Een rustige ruimte georiënteerd op het noordoosten aan het zoete water klinkt als de perfecte habitat voor een oeverzwaluw. Dan zijn er twee onderdelen vereist; woonruimte en eten.
Woonruimte
De woonruimte kan gemaakt worden of is er in sommigen gevallen al. Het bestaat uit een kale zandige of lemige steile wand . Hierin worden nestholten uitgegraven in zo’n twee tot drie dagen. Deze kunnen wel anderhalve meter diep zijn. In een kunstmatig aangelegde broedwand wordt een betonnen voorwand met gaten erin gemaakt. Dit zorgt voor meer stabiliteit. De diertjes moeten zelf wel de opwaartse elliptische gangen graven anders loopt er regen in. En dit is namelijk deel van hun broedgedrag. Als de wand instort kan de volwassen vogel zich uitgraven, hiervoor en door het waterpeil maken ze hun nestholte hoger in de berg. De wanden moeten dan wel groot genoeg zijn zodat er genoeg ruimte is tussen de gaten, minimaal zo’n anderhalve meter hoog en drie meter breed.
Eten
Het eten hangt af van het weer, hier wordt namelijk snel op geanticipeerd. Oeverzwaluwen jagen uitsluitend op dierlijk voedsel uit de lucht. Zoals muggen en anderen insecten. Dit kunnen zelf-vliegende of passief opwaaiende dieren zijn. Dit is vrijwel altijd aanwezig bij rivieren en slootjes.

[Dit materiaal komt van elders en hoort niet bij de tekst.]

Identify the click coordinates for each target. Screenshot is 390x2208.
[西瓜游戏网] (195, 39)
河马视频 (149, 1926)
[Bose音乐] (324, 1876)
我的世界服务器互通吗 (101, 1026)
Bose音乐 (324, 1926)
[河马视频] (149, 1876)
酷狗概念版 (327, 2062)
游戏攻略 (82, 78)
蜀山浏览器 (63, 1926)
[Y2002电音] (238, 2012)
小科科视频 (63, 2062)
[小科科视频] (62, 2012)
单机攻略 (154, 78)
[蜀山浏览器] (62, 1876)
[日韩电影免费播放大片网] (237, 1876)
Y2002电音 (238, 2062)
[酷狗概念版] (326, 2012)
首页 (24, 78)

De nestelende oeverzwaluw zorgt voor een dynamisch uitzicht en een bijzonder geluid. Ze hebben een knisperende zang en roep. Door de zwaluwen binnen de stad opnieuw een woonplek te bieden nadat we ze vroeger verjaagd hebben zal de insectenpopulatie op peil worden gehouden. Hiermee creëren we een balans tussen mens en natuur.